Associations between air pollution exposure and eGFR and prevalence of a low eGFR are presented in Fig. 1 and Table S1. After adjustment for site, age, gender, and socioeconomic and behavioural risk factors (model 2), an interquartile range (IQR, 2.03 µg/m3) higher long-term exposure to PM2.5 was associated with a 1.27% (95% CI 0.55, 1.99) higher eGFR, or a 13% lower prevalence of a low eGFR (prevalence ratio [PR] 0.87, 95% CI 0.76, 1.00). These estimates were robust to covariate adjustment, including for potential mediators (hypertension and diabetes, model 3) and co-exposures (noise and greenness, model 4), as well as in sensitivity analyses with additional adjustment for estimated protein intake and alcohol consumption (g/day) (Table S2). Exposure to PM10 was similarly associated with a higher eGFR, but with a slightly lower point estimate per interquartile range increment of exposure and wider confidence intervals. Locally emitted PM2.5 tended to be associated with a higher eGFR and a lower prevalence of low eGFR, while associations with NOx, PM2.5–10, and locally emitted PM10 were null. When analysing the association with prevalence of hyperfiltration, we found elevated PRs for PM2.5 (PR 1.14, 95% CI 0.99, 1.31 per 2.03 µg/m3), but no associations with the other pollutants.

Fig. 1
figure 1

Associations between exposure to different air pollutants and A) eGFR, and B) prevalence of a low eGFR (below age- and gender-specific tenth percentile) per interquartile range (IQR) higher exposure. Model 1 included only age, gender, and study site (age and gender were omitted in analyses of prevalence of a low eGFR). Model 2 included all covariates from model 1 as well as sociodemographic and behavioural risk factors (area-level income, education level, civil or cohabitation status, immigration status, physical activity, alcohol consumption, and BMI). Model 3 included all covariates from model 2 as well as hypertension and diabetes mellitus diagnoses. Model 4 included all covariates from model 3 as well as road traffic noise and greenness exposure. (Model 1‒2, n = 24 729; model 3, n = 24 464; model 4, n = 24 400.)

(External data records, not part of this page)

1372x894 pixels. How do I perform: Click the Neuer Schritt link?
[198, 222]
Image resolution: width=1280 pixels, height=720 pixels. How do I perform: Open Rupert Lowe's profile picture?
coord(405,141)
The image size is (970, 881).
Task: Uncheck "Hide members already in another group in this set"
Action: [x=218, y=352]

When higher eGFR cut-offs were chosen the prevalence ratios were slightly closer to the null but with lower statistical uncertainty (e.g., a cut-off at the 25th percentile resulted in PR 0.89, 95% CI 0.82, 0.96, per 2.03 µg/m3 [IQR] higher PM2.5, Table S3). In separate analyses at each site, associations between PM2.5 and eGFR were positive or weakly positive in four out of six sites (Table S4). Combining the site-specific estimates using random-effects meta-analysis resulted in an overall association of 1.38% (95% CI -0.27, 3.04) higher eGFR per 2.03 µg/m3 (IQR) higher PM2.5. Averaging exposure over two years before enrolment instead of ten years diminished associations slightly, and associations were null when averaging exposure over a static time frame between 2000 and 2015 for all participants regardless of enrolment year (Table S5). Sensitivity analyses with creatinine- and cystatin C-based eGFR separately showed positive associations between PM2.5 and both creatinine-based eGFR and with cystatin C-based eGFR (1.44%, 95% CI 0.75, 2.12, higher eGFRcreatinine per 2.03 µg/m3 [IQR] higher PM2.5; 0.96%, 95% CI 0.12, 1.82, higher eGFRcystatin C, per 2.03 µg/m3 [IQR] higher PM2.5; Table S6).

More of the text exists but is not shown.